The Oakton Koehnline Museum of Art held an art show by women which was a look into the woman’s perspective on how they perceive the world of fashion. 

Overall the art exhibit was a great way to show individualism in the female perspective.  We had many well established artists who have connections with our area.

Being a male who has not been involved in t

he women’s progressive movement, I can bring a new perspective in the interpretation of what the art means to me.

Here I will be reviewing the pieces that stood out to me:

Judy Shecther had a piece on display called: “Can’t Breathe.”  This particular piece of art had a birdcage like dress hovering over tiny legs.  Taking a closer look you can see a clock with two hand mirrors representing the minute and hour hand.

This piece was an attempt to mimic the idea that women are enslaved like a bird in its cage towards the ideal fashion trends in today’s society.  

The fragmented hand mirrors telling time shows that time just keeps on passing with no change.  With the glass being somewhat shattered shows that even as time passses society never bothered to change from what the ideal image of a woman could look like.  This could also explain the title of the Piece being named “Can’t Breathe.”

Pamela Hobbs had a piece on display called: “Bell Jar.”  In this artwork we see a portrait of a woman in front of a house in a glass pod.  The picture is in black and white and is portrayed in a wooden frame.

This picture has a black and white tone to show the time period this was taken place.  The houses style shown in the picture resembled mid-century America.  This is also supported by the fact the picture is placed within an older style wooden frame. The woman in the white dress represents a married women.  

The significance of this artwork is the fact the woman is in a glass bubble.  This bubble mirrors women being stuck with the duties of caretaking and not really able to leave the house.  

Marriage at the time was a prison for women.  The expectation for women was to follow: raising kids and dealing with things around the house.  This left them with no opportunity to choose their own destiny.

Moving on to more of an interactive piece of art we have Karen Joy’s “The human skin project: Are you comfortable in Your Own Skin?

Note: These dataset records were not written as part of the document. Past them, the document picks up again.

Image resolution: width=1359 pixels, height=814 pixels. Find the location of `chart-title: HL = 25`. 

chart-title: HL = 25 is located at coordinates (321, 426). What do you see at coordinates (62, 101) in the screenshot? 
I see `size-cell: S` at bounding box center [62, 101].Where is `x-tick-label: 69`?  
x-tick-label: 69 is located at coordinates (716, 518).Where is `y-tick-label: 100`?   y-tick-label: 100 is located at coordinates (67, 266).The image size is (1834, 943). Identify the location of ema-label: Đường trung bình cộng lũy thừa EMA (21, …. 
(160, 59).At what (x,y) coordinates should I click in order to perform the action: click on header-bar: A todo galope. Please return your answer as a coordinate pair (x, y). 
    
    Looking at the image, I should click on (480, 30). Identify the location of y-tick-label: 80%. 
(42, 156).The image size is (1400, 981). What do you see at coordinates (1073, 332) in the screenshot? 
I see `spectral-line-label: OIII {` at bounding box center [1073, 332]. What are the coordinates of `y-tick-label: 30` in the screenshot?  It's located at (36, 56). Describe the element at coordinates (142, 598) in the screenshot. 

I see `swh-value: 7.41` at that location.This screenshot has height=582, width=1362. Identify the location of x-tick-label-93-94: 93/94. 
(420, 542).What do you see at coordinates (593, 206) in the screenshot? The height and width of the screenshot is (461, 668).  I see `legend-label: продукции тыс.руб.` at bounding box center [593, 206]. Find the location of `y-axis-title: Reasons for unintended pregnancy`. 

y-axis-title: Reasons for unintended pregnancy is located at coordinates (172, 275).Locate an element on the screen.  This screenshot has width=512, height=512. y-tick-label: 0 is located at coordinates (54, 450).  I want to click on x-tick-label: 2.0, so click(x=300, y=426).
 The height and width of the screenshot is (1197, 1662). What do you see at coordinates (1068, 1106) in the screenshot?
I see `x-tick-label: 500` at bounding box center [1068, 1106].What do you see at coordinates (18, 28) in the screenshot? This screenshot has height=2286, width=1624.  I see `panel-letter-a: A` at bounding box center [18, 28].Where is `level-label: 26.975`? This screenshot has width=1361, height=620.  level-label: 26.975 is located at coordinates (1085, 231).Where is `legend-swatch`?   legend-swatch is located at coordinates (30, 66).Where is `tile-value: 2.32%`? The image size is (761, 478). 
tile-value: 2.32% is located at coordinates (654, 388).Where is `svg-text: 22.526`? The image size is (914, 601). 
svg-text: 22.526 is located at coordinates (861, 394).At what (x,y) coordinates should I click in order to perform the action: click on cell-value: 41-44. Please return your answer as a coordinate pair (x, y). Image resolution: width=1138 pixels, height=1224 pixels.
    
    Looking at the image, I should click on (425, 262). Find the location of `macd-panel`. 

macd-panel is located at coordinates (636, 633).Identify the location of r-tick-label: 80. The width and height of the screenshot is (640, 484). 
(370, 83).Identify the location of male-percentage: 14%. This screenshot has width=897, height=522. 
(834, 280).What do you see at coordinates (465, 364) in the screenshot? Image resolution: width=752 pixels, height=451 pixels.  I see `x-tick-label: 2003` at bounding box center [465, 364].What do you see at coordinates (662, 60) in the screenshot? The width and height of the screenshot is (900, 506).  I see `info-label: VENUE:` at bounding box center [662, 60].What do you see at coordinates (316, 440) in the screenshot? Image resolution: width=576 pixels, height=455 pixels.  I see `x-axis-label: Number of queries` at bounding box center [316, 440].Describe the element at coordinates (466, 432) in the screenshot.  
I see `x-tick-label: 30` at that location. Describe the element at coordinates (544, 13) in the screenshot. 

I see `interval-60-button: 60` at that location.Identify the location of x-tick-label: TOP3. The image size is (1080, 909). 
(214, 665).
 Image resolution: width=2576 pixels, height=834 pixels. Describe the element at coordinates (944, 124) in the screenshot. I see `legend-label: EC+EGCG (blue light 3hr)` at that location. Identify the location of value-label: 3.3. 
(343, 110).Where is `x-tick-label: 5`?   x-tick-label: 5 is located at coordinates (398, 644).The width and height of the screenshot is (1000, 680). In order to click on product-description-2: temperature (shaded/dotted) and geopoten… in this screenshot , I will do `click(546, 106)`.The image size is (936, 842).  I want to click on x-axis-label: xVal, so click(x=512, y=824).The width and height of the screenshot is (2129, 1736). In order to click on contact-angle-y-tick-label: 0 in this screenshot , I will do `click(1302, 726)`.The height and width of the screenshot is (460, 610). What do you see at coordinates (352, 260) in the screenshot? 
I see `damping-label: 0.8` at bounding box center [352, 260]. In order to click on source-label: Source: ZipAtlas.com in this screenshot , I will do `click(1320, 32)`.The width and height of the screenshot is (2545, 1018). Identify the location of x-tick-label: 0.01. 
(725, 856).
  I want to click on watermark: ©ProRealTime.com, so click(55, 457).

Selfie Station. ” Here you can put yourself behind a cutout of a woman in a dress.

The concept of this station is to see how the title states: “are you comfortable in your own skin.”

Here we see the concept of how women’s fashion was made for unattainable figures because we would look somewhat awkward trying to put our face within the cutout.  

Not only that, but the dress makes a statement about using animal furs for presence of prestige.  This makes it look as if someone who dresses with furs and pelts use that to compensate for lack of confidence.

Saving the best for last, with the work “Refashioning Myself: What a Puzzle!” by: Marcia Grabowecky.

Here we have a huge rubix cube that can be twisted in many ways.  This resembles that we are always changing in life, but we change in the same patterns.  

With this being a Rubix cube we can be considered as the rubix cube and all the depictions on the rubix cube is the life experiences that make us who we are.  Since all the depictions on the rubix cube can not match each other, it shows how all of our experiences are indeed different and makes us all unique.

Another interpretation is that you can see how life can be messy and finding our true identity can be hard, but no matter how you look at it we are what life makes us.